[BEGIN DATA ROWS]

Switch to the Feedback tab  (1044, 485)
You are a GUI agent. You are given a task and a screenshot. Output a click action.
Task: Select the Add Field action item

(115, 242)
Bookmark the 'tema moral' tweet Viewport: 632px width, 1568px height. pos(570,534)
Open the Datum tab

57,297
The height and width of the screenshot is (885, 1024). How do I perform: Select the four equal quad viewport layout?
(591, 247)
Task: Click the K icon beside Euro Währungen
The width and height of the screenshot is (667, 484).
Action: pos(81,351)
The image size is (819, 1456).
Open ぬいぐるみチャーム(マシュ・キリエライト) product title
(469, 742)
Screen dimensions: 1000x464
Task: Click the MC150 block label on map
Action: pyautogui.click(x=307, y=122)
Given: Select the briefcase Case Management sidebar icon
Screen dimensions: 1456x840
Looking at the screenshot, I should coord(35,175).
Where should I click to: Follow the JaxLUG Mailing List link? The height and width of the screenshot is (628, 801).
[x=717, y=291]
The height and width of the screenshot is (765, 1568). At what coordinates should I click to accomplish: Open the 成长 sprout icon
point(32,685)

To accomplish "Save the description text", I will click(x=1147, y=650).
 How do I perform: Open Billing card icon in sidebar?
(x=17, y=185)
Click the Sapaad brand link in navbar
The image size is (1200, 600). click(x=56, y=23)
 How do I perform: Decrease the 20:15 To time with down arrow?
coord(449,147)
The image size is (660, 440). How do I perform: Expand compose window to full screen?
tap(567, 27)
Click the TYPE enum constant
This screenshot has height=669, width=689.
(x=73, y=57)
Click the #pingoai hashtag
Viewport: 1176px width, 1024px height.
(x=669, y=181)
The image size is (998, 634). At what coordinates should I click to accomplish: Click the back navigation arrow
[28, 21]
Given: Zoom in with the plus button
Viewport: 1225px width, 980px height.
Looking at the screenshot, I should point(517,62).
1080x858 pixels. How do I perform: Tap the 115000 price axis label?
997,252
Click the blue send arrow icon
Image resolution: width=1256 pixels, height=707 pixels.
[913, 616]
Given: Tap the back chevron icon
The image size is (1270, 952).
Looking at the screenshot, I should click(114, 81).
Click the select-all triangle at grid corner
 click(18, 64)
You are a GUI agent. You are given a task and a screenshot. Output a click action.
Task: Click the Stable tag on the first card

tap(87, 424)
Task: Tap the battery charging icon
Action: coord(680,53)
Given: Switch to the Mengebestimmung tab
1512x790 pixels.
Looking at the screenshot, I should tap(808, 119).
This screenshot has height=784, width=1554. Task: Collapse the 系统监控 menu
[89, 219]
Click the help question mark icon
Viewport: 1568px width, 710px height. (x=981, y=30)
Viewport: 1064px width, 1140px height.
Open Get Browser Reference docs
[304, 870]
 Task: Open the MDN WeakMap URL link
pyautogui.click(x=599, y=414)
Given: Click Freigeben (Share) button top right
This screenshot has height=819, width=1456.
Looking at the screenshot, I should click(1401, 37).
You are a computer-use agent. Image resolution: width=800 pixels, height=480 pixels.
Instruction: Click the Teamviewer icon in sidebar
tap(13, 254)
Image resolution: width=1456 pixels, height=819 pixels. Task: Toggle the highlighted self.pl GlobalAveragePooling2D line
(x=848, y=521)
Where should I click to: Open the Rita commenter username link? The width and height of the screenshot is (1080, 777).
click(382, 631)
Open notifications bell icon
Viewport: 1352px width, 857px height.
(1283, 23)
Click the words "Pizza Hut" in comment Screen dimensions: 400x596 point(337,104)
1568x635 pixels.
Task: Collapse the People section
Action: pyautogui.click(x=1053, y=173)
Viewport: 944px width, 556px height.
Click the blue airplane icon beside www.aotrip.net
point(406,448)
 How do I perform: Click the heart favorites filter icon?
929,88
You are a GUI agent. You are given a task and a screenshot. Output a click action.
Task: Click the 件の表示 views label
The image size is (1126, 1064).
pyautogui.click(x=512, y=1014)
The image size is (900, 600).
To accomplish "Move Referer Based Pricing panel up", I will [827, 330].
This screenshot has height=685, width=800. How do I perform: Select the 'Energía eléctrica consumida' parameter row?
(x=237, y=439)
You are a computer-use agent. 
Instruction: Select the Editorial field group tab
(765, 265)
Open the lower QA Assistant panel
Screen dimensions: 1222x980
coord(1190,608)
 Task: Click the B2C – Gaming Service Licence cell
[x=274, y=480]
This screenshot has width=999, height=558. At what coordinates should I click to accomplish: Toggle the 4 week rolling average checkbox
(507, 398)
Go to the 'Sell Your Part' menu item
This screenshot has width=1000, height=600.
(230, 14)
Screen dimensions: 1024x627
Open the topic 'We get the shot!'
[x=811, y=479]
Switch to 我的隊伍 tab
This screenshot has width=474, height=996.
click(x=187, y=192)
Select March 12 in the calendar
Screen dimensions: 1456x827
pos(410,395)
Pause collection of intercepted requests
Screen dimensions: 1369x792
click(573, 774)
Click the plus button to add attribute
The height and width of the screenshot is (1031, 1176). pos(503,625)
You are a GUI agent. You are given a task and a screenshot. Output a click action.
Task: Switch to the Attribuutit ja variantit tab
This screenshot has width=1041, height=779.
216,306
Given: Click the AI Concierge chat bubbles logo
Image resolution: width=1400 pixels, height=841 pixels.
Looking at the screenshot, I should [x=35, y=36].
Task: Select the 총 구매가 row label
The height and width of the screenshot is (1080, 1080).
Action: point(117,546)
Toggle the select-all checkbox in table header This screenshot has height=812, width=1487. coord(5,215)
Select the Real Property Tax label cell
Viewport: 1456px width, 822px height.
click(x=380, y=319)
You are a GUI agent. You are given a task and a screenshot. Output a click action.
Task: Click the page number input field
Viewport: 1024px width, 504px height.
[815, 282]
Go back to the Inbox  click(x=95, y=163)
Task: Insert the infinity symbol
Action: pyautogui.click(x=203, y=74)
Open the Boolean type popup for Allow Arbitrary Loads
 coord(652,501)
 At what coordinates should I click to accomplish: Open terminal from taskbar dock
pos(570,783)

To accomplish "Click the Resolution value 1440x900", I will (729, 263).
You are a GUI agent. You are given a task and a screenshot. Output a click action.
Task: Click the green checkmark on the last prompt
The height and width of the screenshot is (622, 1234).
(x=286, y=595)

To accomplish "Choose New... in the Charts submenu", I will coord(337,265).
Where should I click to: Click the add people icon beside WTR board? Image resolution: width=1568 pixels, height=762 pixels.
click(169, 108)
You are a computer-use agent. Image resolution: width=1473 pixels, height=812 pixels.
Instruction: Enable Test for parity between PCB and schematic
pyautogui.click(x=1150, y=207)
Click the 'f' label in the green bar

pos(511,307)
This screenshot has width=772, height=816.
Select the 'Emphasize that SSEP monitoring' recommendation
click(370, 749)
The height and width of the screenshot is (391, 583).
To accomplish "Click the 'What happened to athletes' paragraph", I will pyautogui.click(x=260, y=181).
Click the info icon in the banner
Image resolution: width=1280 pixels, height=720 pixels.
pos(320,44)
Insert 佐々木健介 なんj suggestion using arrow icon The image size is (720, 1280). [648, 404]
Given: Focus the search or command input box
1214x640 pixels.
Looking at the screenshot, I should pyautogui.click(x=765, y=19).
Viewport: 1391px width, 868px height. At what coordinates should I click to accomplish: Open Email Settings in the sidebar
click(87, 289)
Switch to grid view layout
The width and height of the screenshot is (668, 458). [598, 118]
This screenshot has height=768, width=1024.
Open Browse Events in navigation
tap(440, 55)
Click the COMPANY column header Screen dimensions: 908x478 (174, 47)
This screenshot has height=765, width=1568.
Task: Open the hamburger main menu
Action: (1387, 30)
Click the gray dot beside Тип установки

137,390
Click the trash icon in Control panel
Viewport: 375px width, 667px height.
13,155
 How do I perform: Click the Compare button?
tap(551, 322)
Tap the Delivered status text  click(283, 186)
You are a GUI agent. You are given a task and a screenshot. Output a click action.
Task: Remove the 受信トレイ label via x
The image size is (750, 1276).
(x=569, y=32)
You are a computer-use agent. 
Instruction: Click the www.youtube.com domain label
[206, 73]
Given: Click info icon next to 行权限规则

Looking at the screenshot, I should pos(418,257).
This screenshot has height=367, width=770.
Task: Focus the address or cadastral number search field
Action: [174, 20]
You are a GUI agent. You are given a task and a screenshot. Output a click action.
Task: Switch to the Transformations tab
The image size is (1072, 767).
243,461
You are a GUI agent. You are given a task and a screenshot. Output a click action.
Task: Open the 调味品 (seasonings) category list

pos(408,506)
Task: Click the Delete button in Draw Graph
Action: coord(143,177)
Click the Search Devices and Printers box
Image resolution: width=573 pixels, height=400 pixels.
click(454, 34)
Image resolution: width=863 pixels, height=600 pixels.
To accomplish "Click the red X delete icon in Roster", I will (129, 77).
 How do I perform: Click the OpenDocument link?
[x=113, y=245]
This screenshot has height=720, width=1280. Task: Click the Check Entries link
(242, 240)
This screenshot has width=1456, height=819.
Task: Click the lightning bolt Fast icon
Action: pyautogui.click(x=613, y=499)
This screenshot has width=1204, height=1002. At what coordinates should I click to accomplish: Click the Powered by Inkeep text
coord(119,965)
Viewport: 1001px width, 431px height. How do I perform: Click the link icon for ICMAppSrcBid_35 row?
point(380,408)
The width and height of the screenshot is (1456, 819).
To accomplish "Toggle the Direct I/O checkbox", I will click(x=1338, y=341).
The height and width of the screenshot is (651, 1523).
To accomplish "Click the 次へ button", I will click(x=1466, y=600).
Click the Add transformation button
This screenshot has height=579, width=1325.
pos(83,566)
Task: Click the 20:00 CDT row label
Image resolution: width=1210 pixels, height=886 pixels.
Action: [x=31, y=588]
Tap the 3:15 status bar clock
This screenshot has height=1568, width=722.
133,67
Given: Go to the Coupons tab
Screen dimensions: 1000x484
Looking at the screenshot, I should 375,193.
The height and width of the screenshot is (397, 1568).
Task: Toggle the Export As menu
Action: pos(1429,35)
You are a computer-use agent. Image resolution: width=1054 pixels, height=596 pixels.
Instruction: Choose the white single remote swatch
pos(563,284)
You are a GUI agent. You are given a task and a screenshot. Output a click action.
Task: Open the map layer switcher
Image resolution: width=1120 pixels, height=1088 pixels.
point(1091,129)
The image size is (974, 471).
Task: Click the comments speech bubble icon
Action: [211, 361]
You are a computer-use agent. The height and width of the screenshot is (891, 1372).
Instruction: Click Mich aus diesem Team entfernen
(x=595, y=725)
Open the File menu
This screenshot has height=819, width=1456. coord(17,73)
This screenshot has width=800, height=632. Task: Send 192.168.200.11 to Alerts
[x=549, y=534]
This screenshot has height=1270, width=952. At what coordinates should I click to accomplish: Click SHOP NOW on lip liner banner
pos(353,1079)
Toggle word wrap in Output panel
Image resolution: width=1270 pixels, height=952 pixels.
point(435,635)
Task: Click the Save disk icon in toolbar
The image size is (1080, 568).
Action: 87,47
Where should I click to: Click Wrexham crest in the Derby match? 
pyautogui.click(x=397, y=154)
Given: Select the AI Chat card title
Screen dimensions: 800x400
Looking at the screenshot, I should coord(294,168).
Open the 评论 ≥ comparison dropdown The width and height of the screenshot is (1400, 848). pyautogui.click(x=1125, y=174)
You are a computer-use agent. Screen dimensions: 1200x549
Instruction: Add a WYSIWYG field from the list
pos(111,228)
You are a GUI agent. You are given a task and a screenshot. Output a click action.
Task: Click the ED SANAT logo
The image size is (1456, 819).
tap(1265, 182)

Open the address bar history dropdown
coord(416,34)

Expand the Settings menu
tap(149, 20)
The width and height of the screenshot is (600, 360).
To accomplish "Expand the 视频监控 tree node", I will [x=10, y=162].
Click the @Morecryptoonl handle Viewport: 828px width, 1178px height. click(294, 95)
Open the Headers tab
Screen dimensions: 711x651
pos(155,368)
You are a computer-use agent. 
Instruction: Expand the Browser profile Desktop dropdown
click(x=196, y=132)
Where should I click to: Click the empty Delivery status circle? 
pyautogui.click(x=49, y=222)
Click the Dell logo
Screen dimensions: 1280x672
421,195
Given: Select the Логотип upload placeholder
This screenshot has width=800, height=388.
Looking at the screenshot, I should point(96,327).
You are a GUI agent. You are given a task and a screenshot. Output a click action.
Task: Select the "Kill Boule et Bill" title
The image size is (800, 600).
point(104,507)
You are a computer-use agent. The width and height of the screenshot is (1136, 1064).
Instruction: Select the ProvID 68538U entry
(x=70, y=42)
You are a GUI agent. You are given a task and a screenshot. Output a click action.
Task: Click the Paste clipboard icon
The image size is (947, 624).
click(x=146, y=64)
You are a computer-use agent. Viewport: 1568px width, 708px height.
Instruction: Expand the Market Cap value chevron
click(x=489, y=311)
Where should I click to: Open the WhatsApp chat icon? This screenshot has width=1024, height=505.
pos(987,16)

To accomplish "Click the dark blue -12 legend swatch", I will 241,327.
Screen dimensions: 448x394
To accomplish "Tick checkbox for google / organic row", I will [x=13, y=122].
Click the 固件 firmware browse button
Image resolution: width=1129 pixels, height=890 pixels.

[END DATA ROWS]

#### [EXERCISE DETAILS]
Please present the material between the lines holding "You are a computer-use agent. The height" and "Looking at the screenshot, I should coord(294,168).", inclusive, as a two-column CSV with the columns text and answer, giving each answer one row beside the text it goes with. Put every field in quotes and replace line breaks with spaces.

#### [TASK SOLUTION]
text,answer
"You are a computer-use agent. The height and width of the screenshot is (891, 1372). Instruction: Click Mich aus diesem Team entfernen","(x=595, y=725)"
"Open the File menu","This screenshot has height=819, width=1456. coord(17,73)"
"This screenshot has width=800, height=632. Task: Send 192.168.200.11 to Alerts","[x=549, y=534]"
"This screenshot has height=1270, width=952. At what coordinates should I click to accomplish: Click SHOP NOW on lip liner banner","pos(353,1079)"
"Toggle word wrap in Output panel Image resolution: width=1270 pixels, height=952 pixels.","point(435,635)"
"Task: Click the Save disk icon in toolbar The image size is (1080, 568).","Action: 87,47"
"Where should I click to: Click Wrexham crest in the Derby match?","pyautogui.click(x=397, y=154)"
"Given: Select the AI Chat card title Screen dimensions: 800x400","Looking at the screenshot, I should coord(294,168)."